What is expected: Repeat the listing in full, exactly as it stands.
#####
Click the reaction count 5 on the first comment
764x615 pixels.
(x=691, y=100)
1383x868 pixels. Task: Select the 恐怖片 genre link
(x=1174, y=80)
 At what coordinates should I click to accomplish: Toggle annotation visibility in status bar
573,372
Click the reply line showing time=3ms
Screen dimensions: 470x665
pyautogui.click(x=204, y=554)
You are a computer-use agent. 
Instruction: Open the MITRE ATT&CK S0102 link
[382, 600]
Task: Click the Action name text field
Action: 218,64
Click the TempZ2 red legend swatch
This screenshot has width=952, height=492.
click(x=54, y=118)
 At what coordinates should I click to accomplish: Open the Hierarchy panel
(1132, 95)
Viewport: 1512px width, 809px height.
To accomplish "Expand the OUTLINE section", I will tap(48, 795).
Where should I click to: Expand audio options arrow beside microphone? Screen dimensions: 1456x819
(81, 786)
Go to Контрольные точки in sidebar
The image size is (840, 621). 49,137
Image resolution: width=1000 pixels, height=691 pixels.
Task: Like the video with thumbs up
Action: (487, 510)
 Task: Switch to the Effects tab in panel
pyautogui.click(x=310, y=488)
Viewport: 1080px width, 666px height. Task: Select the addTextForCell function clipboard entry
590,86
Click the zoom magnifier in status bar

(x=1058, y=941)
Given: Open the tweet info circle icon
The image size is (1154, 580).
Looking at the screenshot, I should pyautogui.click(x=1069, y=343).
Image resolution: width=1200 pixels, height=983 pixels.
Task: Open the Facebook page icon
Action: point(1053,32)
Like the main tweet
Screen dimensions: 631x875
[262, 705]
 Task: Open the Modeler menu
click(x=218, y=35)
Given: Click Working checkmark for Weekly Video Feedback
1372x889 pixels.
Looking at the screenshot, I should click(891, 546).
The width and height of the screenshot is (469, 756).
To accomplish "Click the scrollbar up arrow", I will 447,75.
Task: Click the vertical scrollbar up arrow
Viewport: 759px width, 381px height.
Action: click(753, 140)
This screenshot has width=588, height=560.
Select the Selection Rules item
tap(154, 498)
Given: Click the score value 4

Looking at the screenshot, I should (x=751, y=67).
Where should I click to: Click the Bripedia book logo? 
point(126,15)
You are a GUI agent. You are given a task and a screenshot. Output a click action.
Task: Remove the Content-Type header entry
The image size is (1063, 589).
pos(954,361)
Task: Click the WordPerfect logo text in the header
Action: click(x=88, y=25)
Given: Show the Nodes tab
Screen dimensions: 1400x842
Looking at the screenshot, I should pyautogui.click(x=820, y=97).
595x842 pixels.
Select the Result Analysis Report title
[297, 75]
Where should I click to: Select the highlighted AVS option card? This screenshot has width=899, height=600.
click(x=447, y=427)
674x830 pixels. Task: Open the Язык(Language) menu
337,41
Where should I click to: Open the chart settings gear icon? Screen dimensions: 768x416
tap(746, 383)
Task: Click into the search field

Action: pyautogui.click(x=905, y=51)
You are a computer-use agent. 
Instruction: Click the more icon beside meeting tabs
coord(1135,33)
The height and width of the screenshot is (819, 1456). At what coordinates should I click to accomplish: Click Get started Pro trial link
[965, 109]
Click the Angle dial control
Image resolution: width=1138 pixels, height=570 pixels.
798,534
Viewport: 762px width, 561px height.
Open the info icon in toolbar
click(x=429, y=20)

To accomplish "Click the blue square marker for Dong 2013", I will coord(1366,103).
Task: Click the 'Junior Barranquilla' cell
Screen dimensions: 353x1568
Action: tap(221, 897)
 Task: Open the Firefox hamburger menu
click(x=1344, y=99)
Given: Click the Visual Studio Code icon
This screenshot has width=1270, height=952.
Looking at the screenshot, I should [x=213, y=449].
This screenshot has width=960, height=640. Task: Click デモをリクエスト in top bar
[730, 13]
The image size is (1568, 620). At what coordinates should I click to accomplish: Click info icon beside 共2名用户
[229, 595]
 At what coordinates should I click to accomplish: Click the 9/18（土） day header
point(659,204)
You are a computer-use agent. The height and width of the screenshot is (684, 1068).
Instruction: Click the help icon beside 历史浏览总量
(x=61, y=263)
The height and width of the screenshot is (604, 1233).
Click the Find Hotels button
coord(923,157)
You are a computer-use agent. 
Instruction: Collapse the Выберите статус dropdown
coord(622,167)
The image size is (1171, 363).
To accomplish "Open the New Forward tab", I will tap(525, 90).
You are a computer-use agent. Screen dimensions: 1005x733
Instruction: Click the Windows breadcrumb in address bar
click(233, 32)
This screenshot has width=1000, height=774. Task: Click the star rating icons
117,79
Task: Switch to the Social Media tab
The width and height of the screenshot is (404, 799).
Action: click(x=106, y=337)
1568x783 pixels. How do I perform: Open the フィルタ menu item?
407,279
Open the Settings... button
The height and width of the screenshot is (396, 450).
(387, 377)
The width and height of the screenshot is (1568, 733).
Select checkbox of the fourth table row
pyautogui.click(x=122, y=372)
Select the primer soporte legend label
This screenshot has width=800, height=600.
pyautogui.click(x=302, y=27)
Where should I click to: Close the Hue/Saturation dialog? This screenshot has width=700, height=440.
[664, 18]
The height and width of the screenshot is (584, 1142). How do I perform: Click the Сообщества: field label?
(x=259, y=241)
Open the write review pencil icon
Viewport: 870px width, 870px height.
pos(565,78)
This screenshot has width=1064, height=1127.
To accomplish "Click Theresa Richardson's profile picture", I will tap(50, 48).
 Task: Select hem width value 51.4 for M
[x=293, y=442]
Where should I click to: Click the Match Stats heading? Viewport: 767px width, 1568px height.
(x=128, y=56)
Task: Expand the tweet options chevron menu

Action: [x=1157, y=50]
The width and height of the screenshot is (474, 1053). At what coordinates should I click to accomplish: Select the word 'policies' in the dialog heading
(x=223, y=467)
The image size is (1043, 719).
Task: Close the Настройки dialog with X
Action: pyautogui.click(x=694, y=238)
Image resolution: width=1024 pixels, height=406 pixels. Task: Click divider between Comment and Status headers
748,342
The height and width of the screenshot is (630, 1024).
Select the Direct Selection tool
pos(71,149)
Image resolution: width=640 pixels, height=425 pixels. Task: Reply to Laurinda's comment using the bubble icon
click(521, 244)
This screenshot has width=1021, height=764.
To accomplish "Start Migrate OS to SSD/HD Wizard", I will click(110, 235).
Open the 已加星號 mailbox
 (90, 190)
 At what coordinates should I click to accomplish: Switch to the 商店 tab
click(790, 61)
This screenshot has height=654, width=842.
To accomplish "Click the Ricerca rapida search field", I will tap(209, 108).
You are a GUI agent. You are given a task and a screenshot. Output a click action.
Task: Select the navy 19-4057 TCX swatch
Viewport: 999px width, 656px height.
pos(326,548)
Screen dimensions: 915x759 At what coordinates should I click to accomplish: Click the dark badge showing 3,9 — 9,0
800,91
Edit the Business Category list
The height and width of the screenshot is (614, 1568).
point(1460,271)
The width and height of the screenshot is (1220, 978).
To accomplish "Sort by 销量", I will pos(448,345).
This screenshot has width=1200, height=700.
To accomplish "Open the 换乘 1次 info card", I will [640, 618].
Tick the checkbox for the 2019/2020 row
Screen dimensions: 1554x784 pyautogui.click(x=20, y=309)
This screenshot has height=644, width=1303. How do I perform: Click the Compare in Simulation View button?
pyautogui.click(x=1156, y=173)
#####
Reply to the task:
Click the reaction count 5 on the first comment
764x615 pixels.
(x=691, y=100)
1383x868 pixels. Task: Select the 恐怖片 genre link
(x=1174, y=80)
 At what coordinates should I click to accomplish: Toggle annotation visibility in status bar
573,372
Click the reply line showing time=3ms
Screen dimensions: 470x665
pyautogui.click(x=204, y=554)
You are a computer-use agent. 
Instruction: Open the MITRE ATT&CK S0102 link
[382, 600]
Task: Click the Action name text field
Action: 218,64
Click the TempZ2 red legend swatch
This screenshot has width=952, height=492.
click(x=54, y=118)
 At what coordinates should I click to accomplish: Open the Hierarchy panel
(1132, 95)
Viewport: 1512px width, 809px height.
To accomplish "Expand the OUTLINE section", I will tap(48, 795).
Where should I click to: Expand audio options arrow beside microphone? Screen dimensions: 1456x819
(81, 786)
Go to Контрольные точки in sidebar
The image size is (840, 621). 49,137
Image resolution: width=1000 pixels, height=691 pixels.
Task: Like the video with thumbs up
Action: (487, 510)
 Task: Switch to the Effects tab in panel
pyautogui.click(x=310, y=488)
Viewport: 1080px width, 666px height. Task: Select the addTextForCell function clipboard entry
590,86
Click the zoom magnifier in status bar

(x=1058, y=941)
Given: Open the tweet info circle icon
The image size is (1154, 580).
Looking at the screenshot, I should pyautogui.click(x=1069, y=343).
Image resolution: width=1200 pixels, height=983 pixels.
Task: Open the Facebook page icon
Action: point(1053,32)
Like the main tweet
Screen dimensions: 631x875
[262, 705]
 Task: Open the Modeler menu
click(x=218, y=35)
Given: Click Working checkmark for Weekly Video Feedback
1372x889 pixels.
Looking at the screenshot, I should click(891, 546).
The width and height of the screenshot is (469, 756).
To accomplish "Click the scrollbar up arrow", I will 447,75.
Task: Click the vertical scrollbar up arrow
Viewport: 759px width, 381px height.
Action: click(753, 140)
This screenshot has width=588, height=560.
Select the Selection Rules item
tap(154, 498)
Given: Click the score value 4

Looking at the screenshot, I should (x=751, y=67).
Where should I click to: Click the Bripedia book logo? 
point(126,15)
You are a GUI agent. You are given a task and a screenshot. Output a click action.
Task: Remove the Content-Type header entry
The image size is (1063, 589).
pos(954,361)
Task: Click the WordPerfect logo text in the header
Action: click(x=88, y=25)
Given: Show the Nodes tab
Screen dimensions: 1400x842
Looking at the screenshot, I should pyautogui.click(x=820, y=97).
595x842 pixels.
Select the Result Analysis Report title
[297, 75]
Where should I click to: Select the highlighted AVS option card? This screenshot has width=899, height=600.
click(x=447, y=427)
674x830 pixels. Task: Open the Язык(Language) menu
337,41
Where should I click to: Open the chart settings gear icon? Screen dimensions: 768x416
tap(746, 383)
Task: Click into the search field

Action: pyautogui.click(x=905, y=51)
You are a computer-use agent. 
Instruction: Click the more icon beside meeting tabs
coord(1135,33)
The height and width of the screenshot is (819, 1456). At what coordinates should I click to accomplish: Click Get started Pro trial link
[965, 109]
Click the Angle dial control
Image resolution: width=1138 pixels, height=570 pixels.
798,534
Viewport: 762px width, 561px height.
Open the info icon in toolbar
click(x=429, y=20)

To accomplish "Click the blue square marker for Dong 2013", I will coord(1366,103).
Task: Click the 'Junior Barranquilla' cell
Screen dimensions: 353x1568
Action: tap(221, 897)
 Task: Open the Firefox hamburger menu
click(x=1344, y=99)
Given: Click the Visual Studio Code icon
This screenshot has width=1270, height=952.
Looking at the screenshot, I should [x=213, y=449].
This screenshot has width=960, height=640. Task: Click デモをリクエスト in top bar
[730, 13]
The image size is (1568, 620). At what coordinates should I click to accomplish: Click info icon beside 共2名用户
[229, 595]
 At what coordinates should I click to accomplish: Click the 9/18（土） day header
point(659,204)
You are a computer-use agent. The height and width of the screenshot is (684, 1068).
Instruction: Click the help icon beside 历史浏览总量
(x=61, y=263)
The height and width of the screenshot is (604, 1233).
Click the Find Hotels button
coord(923,157)
You are a computer-use agent. 
Instruction: Collapse the Выберите статус dropdown
coord(622,167)
The image size is (1171, 363).
To accomplish "Open the New Forward tab", I will tap(525, 90).
You are a computer-use agent. Screen dimensions: 1005x733
Instruction: Click the Windows breadcrumb in address bar
click(233, 32)
This screenshot has width=1000, height=774. Task: Click the star rating icons
117,79
Task: Switch to the Social Media tab
The width and height of the screenshot is (404, 799).
Action: click(x=106, y=337)
1568x783 pixels. How do I perform: Open the フィルタ menu item?
407,279
Open the Settings... button
The height and width of the screenshot is (396, 450).
(387, 377)
The width and height of the screenshot is (1568, 733).
Select checkbox of the fourth table row
pyautogui.click(x=122, y=372)
Select the primer soporte legend label
This screenshot has width=800, height=600.
pyautogui.click(x=302, y=27)
Where should I click to: Close the Hue/Saturation dialog? This screenshot has width=700, height=440.
[664, 18]
The height and width of the screenshot is (584, 1142). How do I perform: Click the Сообщества: field label?
(x=259, y=241)
Open the write review pencil icon
Viewport: 870px width, 870px height.
pos(565,78)
This screenshot has width=1064, height=1127.
To accomplish "Click Theresa Richardson's profile picture", I will tap(50, 48).
 Task: Select hem width value 51.4 for M
[x=293, y=442]
Where should I click to: Click the Match Stats heading? Viewport: 767px width, 1568px height.
(x=128, y=56)
Task: Expand the tweet options chevron menu

Action: [x=1157, y=50]
The width and height of the screenshot is (474, 1053). At what coordinates should I click to accomplish: Select the word 'policies' in the dialog heading
(x=223, y=467)
The image size is (1043, 719).
Task: Close the Настройки dialog with X
Action: pyautogui.click(x=694, y=238)
Image resolution: width=1024 pixels, height=406 pixels. Task: Click divider between Comment and Status headers
748,342
The height and width of the screenshot is (630, 1024).
Select the Direct Selection tool
pos(71,149)
Image resolution: width=640 pixels, height=425 pixels. Task: Reply to Laurinda's comment using the bubble icon
click(521, 244)
This screenshot has width=1021, height=764.
To accomplish "Start Migrate OS to SSD/HD Wizard", I will click(110, 235).
Open the 已加星號 mailbox
 (90, 190)
 At what coordinates should I click to accomplish: Switch to the 商店 tab
click(790, 61)
This screenshot has height=654, width=842.
To accomplish "Click the Ricerca rapida search field", I will tap(209, 108).
You are a GUI agent. You are given a task and a screenshot. Output a click action.
Task: Select the navy 19-4057 TCX swatch
Viewport: 999px width, 656px height.
pos(326,548)
Screen dimensions: 915x759 At what coordinates should I click to accomplish: Click the dark badge showing 3,9 — 9,0
800,91
Edit the Business Category list
The height and width of the screenshot is (614, 1568).
point(1460,271)
The width and height of the screenshot is (1220, 978).
To accomplish "Sort by 销量", I will pos(448,345).
This screenshot has width=1200, height=700.
To accomplish "Open the 换乘 1次 info card", I will [640, 618].
Tick the checkbox for the 2019/2020 row
Screen dimensions: 1554x784 pyautogui.click(x=20, y=309)
This screenshot has height=644, width=1303. How do I perform: Click the Compare in Simulation View button?
pyautogui.click(x=1156, y=173)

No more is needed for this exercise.